At Blue Oak, the store took over a wine bar area, and Wilfong, Ramos and Aguilar excitedly showed their wares — most of them made by the students. The Kerrville Independent School District recently lauded the efforts of the students and staff for growing the project into a full-fledged retail operation.

Shoppers can find various Tivy Antler or TFND gifts, from mugs to stickers to T-shirts. Wilfong’s favorite was a TFND (Tivy Fight Never Dies, for the unacquainted) baseball cap.

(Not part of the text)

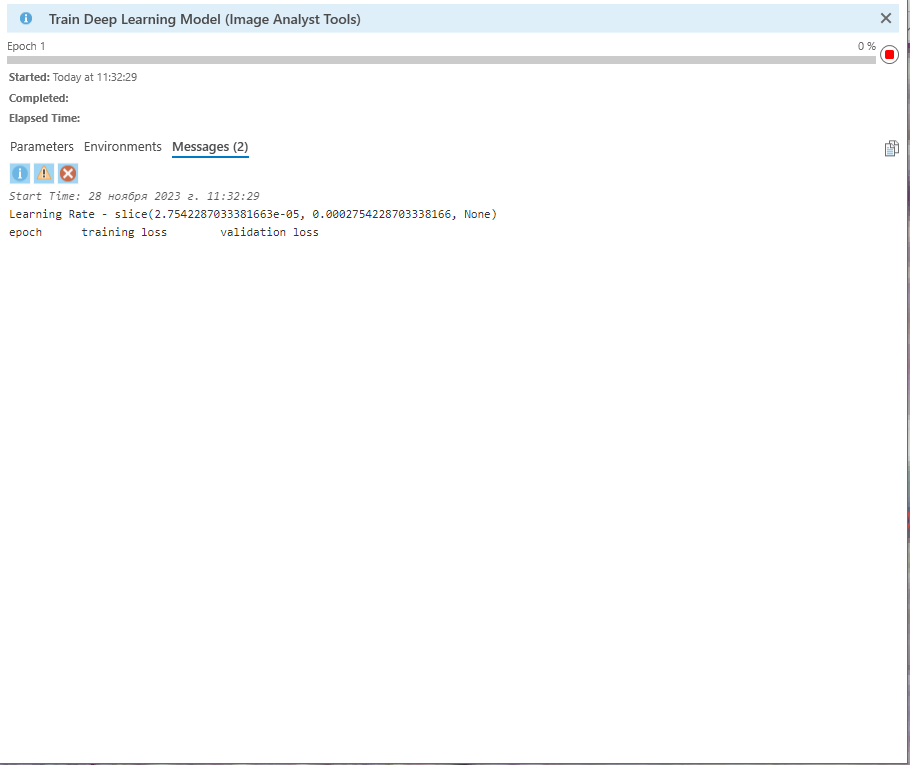Click the training loss column header text
Screen dimensions: 910x765
point(124,231)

Ramos loved the water bottle, while Aguilar liked a small mug with a reusable and washable metal straw.

“We have 25 in my classes that actively participate every day in making the products,” Goodwyn said.

However, a fundamental of the initiative is the soft skills needed to be successful — from counting back change to taking credit card payments.

“They have to learn about pricing all the products with the right price and then helping display those products,” Goodwyn said. “And then once we go into the store and sale, they have a point of sale that they’ve learned to run.”

While there’s a presence on Tivy’s campus, the once-a-month expansion to Blue Oak adds one more layer for the students.

“We start prepping them a couple of days before they come, and they’re all super excited,” Goodwyn said.

And the enthusiasm was telling. For checkout, Ramos was responsible for ringing up a purchase while Wilfong helped wrap the purchase. Aguilar provided moral support during this sale round but is ready to step in immediately.